**WRITTEN INSTRUCTION**
Write what comes next in the Acheroraptor fossil page below, starting right after its last sentence.

**PAGE EXTRACT**
<<<<

File:Acheroraptor reconstruction.jpg


Name Meaning:  Acheron Thief

Geologic Era: Late Cretaceous

Location Discovered: Hell Creek Formation (all but first pictured vertebrae are from Carter County, MT)

Size:   3 meters long

Estimated Range: Modern Northwest United States

Extinction Date:  Late Cretaceous (K-T extinction)

Caudal vertebra (toward end of tail)

Caudal vertebra (toward tail base)
Tiny cervical (neck) vertebra
Metacarpal (hand) bone
Tooth
Pedal phallanx (toe) bone
Another cervical vertebra

I make the identification of Acheroraptor with some degree of uncertainty.  The only officially describe Acheroraptor fossils are pictured below.  The ones above do have theropod characeristics, and fit the size that I would expect from a 2-3 meter long animal.  Fossil identification does carry a certain amount of guesswork, especially if the fossils in question are found isolated.  All of the fossils above come from Carter County, MT, with the exception of the topmost caudal vertebra.  The seller listed it as being from the Hell Creek Formation, which includes parts of Montana, North Dakota, South Dakota, and Wyoming.

>>>>

**MATERIAL**
<<<<

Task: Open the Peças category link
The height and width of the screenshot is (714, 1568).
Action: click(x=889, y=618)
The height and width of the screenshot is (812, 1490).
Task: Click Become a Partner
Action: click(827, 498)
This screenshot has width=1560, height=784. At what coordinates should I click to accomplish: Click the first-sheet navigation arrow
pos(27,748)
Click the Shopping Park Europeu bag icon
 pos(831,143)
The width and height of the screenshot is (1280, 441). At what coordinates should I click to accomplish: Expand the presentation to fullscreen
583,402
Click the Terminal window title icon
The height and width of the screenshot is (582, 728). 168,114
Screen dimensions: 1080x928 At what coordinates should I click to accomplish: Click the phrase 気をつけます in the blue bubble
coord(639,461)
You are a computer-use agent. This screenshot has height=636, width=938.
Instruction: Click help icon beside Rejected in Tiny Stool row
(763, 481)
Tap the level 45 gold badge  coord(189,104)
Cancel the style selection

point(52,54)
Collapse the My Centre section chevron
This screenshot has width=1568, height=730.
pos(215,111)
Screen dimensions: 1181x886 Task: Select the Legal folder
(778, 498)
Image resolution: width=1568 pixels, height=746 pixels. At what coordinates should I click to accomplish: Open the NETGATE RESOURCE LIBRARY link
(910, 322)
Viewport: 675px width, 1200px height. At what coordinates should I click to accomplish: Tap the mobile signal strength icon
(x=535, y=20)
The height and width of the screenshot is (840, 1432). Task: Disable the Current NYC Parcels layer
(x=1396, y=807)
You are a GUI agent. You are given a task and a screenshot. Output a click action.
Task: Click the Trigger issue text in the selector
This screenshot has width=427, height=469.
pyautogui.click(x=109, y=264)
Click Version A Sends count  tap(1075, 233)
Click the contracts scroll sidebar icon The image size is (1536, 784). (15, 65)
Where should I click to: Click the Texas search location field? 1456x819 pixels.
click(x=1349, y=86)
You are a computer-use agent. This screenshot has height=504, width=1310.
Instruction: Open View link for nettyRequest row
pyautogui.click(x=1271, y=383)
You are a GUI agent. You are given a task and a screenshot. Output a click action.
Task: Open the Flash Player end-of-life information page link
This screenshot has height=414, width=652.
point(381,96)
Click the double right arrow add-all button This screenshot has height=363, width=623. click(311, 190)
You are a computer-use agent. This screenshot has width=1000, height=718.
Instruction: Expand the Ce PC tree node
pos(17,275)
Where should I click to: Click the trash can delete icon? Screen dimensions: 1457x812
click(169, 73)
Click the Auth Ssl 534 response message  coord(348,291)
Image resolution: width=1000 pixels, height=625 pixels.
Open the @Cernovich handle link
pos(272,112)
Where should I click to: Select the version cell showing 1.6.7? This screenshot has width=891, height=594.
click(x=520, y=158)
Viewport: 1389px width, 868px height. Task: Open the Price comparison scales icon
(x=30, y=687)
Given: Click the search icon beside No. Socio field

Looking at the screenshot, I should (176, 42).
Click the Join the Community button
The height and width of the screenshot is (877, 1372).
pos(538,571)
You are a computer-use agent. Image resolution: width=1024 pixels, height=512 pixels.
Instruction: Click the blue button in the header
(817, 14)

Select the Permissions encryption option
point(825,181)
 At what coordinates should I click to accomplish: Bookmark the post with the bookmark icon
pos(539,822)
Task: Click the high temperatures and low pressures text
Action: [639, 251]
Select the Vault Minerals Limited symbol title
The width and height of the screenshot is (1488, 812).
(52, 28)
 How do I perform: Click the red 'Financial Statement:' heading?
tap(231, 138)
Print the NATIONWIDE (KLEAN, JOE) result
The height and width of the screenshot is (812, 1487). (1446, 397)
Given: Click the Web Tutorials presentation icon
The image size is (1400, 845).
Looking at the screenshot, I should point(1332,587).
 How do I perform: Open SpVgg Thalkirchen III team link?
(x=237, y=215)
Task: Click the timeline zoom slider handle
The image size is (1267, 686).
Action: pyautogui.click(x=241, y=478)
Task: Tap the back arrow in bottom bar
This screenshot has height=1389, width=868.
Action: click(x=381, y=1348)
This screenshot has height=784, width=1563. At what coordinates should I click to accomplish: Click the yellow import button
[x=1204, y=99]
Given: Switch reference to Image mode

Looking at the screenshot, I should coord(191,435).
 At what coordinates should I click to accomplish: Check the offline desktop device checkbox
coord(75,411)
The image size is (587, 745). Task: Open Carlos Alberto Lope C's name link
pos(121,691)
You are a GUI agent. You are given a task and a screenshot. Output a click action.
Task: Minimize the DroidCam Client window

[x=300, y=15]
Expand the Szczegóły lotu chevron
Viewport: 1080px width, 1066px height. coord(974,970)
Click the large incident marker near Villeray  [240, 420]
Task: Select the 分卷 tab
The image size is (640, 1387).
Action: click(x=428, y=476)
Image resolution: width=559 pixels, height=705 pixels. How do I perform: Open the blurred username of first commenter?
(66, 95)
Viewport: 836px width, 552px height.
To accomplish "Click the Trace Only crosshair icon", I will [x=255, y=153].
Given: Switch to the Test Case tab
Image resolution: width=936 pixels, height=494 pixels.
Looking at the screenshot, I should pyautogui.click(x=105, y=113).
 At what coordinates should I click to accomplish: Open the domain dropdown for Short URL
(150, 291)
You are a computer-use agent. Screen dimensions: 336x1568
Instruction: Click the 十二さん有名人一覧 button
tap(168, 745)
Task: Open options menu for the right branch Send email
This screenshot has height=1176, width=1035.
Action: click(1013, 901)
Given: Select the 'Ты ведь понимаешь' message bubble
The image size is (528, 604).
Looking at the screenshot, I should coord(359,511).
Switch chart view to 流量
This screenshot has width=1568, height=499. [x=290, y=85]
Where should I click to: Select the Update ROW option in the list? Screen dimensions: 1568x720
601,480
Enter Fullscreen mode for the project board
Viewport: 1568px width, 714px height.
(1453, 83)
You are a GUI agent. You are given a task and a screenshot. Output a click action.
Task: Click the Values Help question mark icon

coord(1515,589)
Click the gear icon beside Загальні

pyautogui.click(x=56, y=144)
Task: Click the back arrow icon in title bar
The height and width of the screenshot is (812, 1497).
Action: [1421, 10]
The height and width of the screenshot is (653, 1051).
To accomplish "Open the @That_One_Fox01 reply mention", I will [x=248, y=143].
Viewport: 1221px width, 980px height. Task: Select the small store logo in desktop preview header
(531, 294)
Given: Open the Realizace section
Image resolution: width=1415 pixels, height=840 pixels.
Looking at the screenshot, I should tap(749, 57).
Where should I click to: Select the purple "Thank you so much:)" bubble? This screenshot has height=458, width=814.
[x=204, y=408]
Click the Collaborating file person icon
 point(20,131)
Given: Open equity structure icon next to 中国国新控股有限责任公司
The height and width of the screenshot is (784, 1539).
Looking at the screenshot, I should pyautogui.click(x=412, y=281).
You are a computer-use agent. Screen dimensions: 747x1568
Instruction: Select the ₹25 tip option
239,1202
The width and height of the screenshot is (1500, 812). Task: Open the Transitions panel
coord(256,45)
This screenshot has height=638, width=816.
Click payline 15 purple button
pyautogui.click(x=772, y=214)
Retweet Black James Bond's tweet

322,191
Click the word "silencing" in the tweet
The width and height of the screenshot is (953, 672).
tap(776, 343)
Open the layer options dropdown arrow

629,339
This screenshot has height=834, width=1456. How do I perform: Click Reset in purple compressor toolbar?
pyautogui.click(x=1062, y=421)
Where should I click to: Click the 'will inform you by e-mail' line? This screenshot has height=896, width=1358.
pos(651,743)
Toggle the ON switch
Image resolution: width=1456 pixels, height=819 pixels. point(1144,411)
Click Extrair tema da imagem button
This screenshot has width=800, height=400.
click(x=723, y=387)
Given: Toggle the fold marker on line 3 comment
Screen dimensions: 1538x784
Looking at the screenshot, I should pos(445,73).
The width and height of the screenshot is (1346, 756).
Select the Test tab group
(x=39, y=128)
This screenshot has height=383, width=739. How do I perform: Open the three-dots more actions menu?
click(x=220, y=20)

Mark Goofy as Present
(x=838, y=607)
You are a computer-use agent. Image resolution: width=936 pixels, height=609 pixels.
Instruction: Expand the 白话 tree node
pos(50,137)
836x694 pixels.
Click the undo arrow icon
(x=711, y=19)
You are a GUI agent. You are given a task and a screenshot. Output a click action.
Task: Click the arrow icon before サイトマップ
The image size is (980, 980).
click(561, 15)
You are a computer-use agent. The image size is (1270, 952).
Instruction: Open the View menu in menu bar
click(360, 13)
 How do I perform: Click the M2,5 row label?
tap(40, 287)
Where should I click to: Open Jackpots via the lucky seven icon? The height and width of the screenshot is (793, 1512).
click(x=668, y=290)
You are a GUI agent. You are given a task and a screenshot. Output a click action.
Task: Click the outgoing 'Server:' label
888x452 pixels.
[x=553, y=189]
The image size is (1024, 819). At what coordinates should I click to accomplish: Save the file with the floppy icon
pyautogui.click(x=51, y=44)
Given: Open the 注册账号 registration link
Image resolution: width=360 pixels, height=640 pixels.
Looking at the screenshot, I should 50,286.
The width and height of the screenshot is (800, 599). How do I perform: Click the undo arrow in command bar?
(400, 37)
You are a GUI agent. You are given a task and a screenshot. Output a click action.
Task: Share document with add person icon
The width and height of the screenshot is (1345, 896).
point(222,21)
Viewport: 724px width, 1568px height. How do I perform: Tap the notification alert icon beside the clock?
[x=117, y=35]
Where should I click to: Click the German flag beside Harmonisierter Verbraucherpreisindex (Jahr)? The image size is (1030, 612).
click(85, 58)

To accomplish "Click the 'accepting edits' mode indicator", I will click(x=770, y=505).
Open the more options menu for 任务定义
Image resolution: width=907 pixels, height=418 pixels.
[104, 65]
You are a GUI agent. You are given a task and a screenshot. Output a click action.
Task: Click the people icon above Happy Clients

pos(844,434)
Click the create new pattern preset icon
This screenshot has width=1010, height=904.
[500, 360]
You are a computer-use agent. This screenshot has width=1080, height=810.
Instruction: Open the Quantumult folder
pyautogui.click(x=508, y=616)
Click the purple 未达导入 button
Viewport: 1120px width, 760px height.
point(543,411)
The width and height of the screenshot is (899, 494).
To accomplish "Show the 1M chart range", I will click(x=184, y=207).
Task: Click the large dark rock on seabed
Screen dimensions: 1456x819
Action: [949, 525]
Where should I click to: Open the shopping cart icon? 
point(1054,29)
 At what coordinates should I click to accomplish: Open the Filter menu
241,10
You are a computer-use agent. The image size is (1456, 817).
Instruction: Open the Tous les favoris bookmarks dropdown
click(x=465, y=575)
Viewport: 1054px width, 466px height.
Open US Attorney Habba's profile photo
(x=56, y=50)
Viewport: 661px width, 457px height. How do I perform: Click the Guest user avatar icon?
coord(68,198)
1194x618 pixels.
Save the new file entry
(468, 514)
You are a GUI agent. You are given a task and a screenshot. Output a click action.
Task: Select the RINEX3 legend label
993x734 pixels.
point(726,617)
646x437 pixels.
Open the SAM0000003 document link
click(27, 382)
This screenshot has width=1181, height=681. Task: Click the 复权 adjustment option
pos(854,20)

>>>>

**WRITTEN ANSWER**
The metacarpal is of particular interest to me.  The interior is partially hollow, which is a characteristic of dromaeosaur bones.  This bone would correspond to the bones of the human hand, and is the distal portion (closer to the finger than the wrist).  I have to assume that all of the bones I have were found isolated, as I have no indication that they weren’t.

Acheroraptor NMNH.jpg
Type specimen

Acheroraptor was formally describe only recently, when paleontologists at the Royal Ontario Museum purchased the above fossils from a private collector.  They were found relatively close together, so they are considered associated, though they could possibly be from the same animal.  Acheroraptor was identified as a velicoraptorine dromaeosaur, and has the distinction of being the youngest dromaeosaur yet described.  It does have striking similarities to Asian dromaeosaurs, which implies that North America and Asia may have had land connections more recently than previously thought.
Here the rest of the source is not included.